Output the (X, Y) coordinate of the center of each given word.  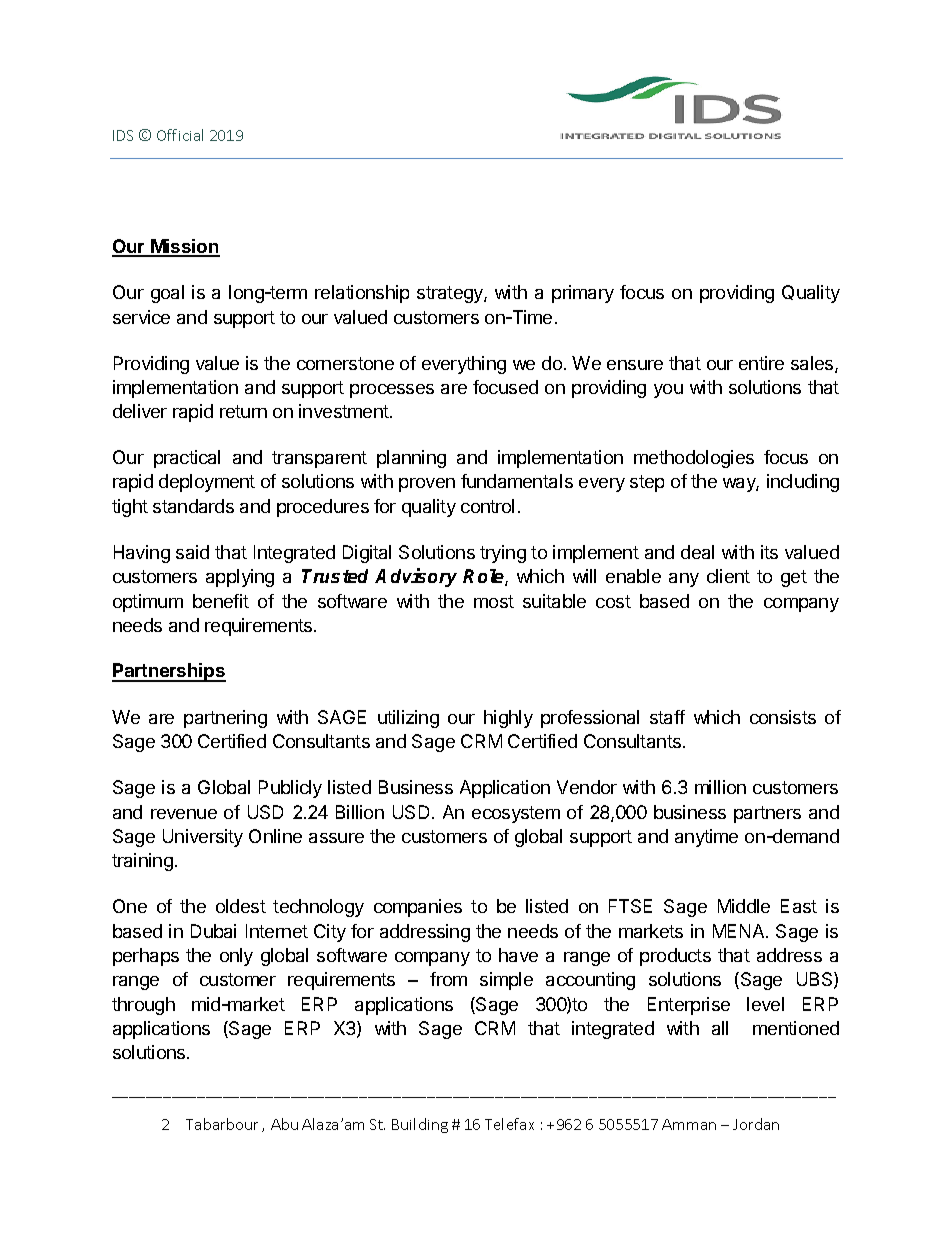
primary (583, 294)
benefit (221, 601)
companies (418, 908)
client (728, 576)
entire (761, 363)
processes (392, 391)
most (494, 601)
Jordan (756, 1124)
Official (180, 135)
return (243, 411)
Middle (744, 906)
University (203, 838)
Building (420, 1125)
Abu (284, 1124)
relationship (362, 294)
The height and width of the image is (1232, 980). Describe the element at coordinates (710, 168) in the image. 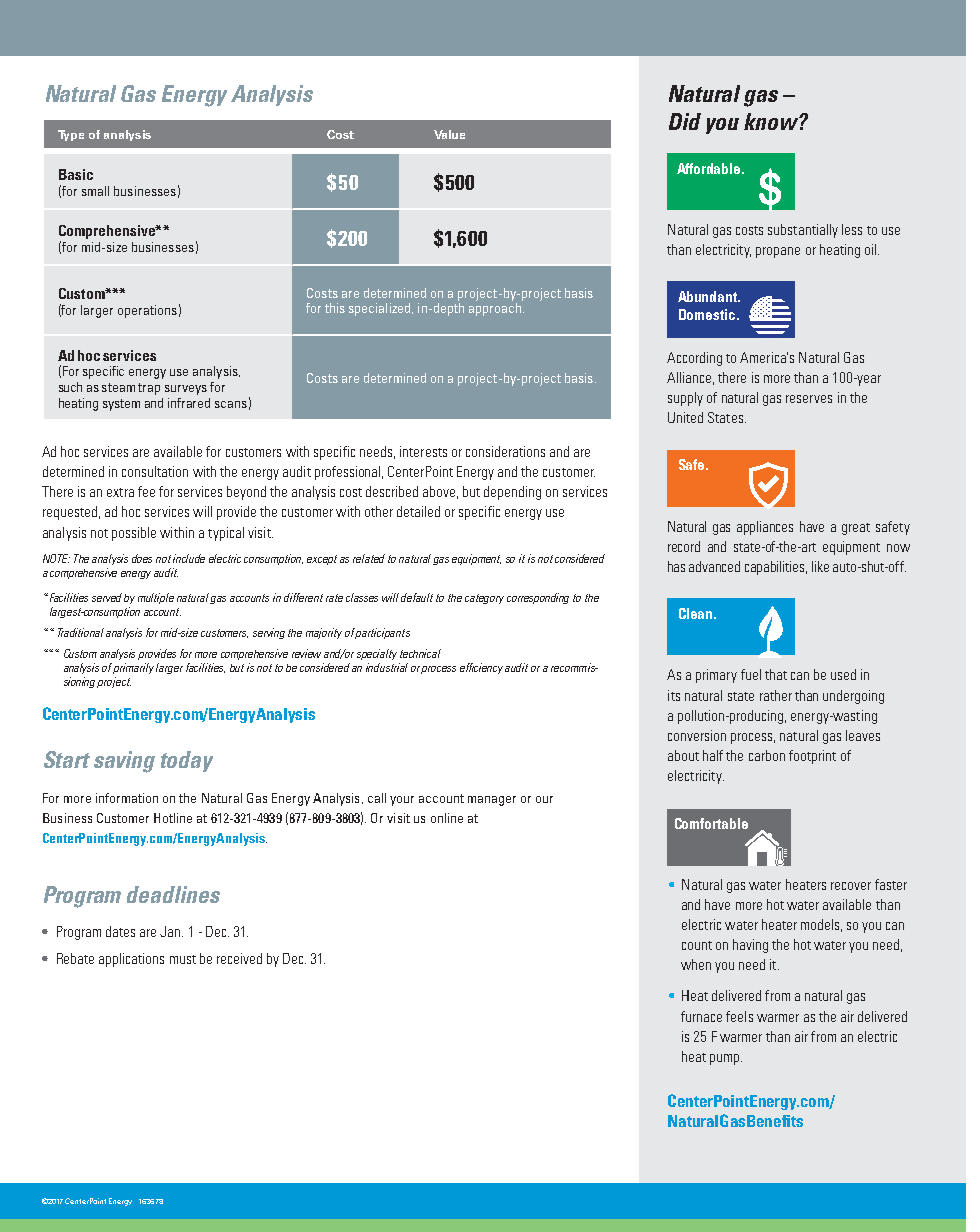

- - -

What to work on:
Rewrite every line of the items above as a JSON list of strings, one string per line, skipping blank lines and leaving out the pictures.

Response to the exercise:
[
  "Output the (X, Y) coordinate of the center of each given word.  ",
  "primary (583, 294)",
  "benefit (221, 601)",
  "companies (418, 908)",
  "client (728, 576)",
  "entire (761, 363)",
  "processes (392, 391)",
  "most (494, 601)",
  "Jordan (756, 1124)",
  "Official (180, 135)",
  "return (243, 411)",
  "Middle (744, 906)",
  "University (203, 838)",
  "Building (420, 1125)",
  "Abu (284, 1124)",
  "relationship (362, 294)",
  "The height and width of the image is (1232, 980). Describe the element at coordinates (710, 168) in the image. "
]